**Problem to solve:** Transcribe the span of the PKLITE notes below from "Suppose you want" to "such patched files.", verbatim.

[Begin Text to read]

Notes on PKLITE format, Part 5

In this post, I’ll suggest some more algorithms and strategies that could be used as part of a PKLITE-compressed EXE decompression utility.

For an introduction to PKLITE, and a list of the other posts in this series, see Part 1.

This post uses some of the EXE jargon defined in my post on DOS EXE format.

Scope of this post

Suppose you want to write a robust static PKLITE decompressor, that will support almost all qualifying PKLITE-compressed DOS EXE files.

Some such files have deliberately disguised by one of a number of PKLITE “protector” utilities, and others have been hacked by hand. You want your decompressor to support most such files, perhaps without even being aware that they were supposed to be protected.

There are also some “white hat” PKLITE patchers which, for example, fix bugs in PKLITE. You want to support such patched files.

There are some “special” versions of PKLITE-compressed files, usually labeled as v1.10 or v1.20. I won’t cover those files, because (for one thing) I don’t know how to decompress them.

I won’t cover the 1.00beta version of PKLITE. While it’s pretty easy to deal with, I think it would be better to cover its differences in a separate post.

I won’t offer a good, efficient way to detect whether a file is PKLITE-compressed. However, if the file turns out not PKLITE-compressed, or is not a supported PKLITE variant, the strategy I’m suggesting should eventually fail gracefully, as opposed to producing garbage.

[End Text to read]
[Begin Given information]

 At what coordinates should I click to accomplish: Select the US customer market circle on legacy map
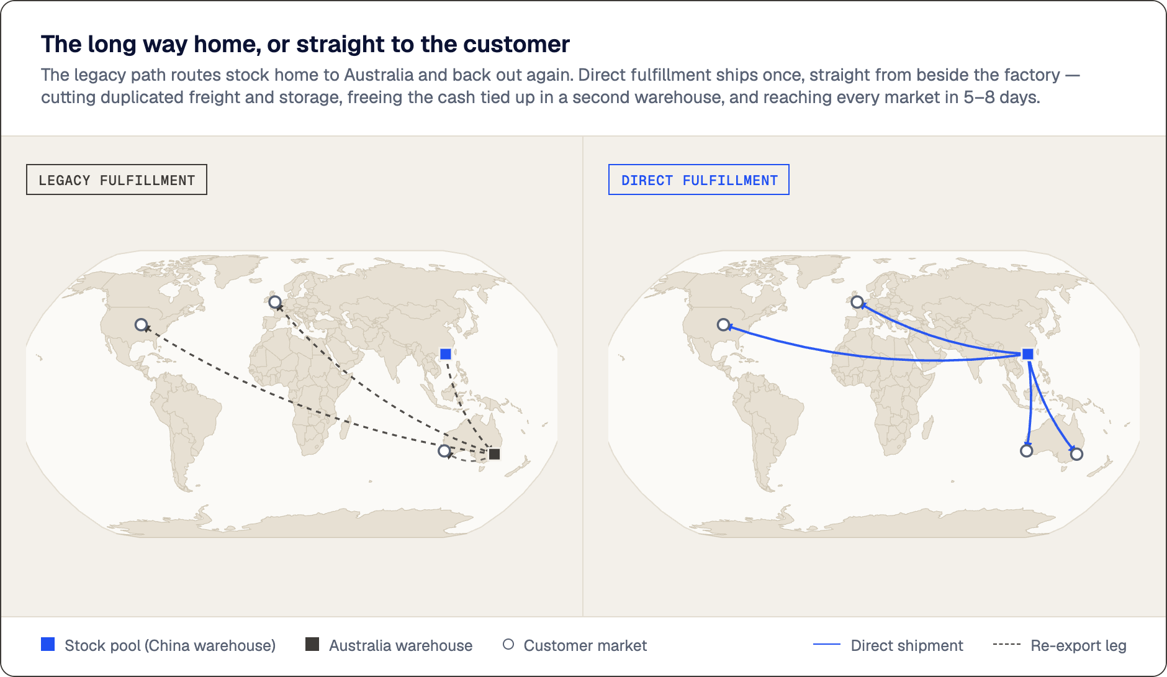click(x=142, y=325)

[End Given information]

**Completed exercise:**
Suppose you want to write a robust static PKLITE decompressor, that will support almost all qualifying PKLITE-compressed DOS EXE files.

Some such files have deliberately disguised by one of a number of PKLITE “protector” utilities, and others have been hacked by hand. You want your decompressor to support most such files, perhaps without even being aware that they were supposed to be protected.

There are also some “white hat” PKLITE patchers which, for example, fix bugs in PKLITE. You want to support such patched files.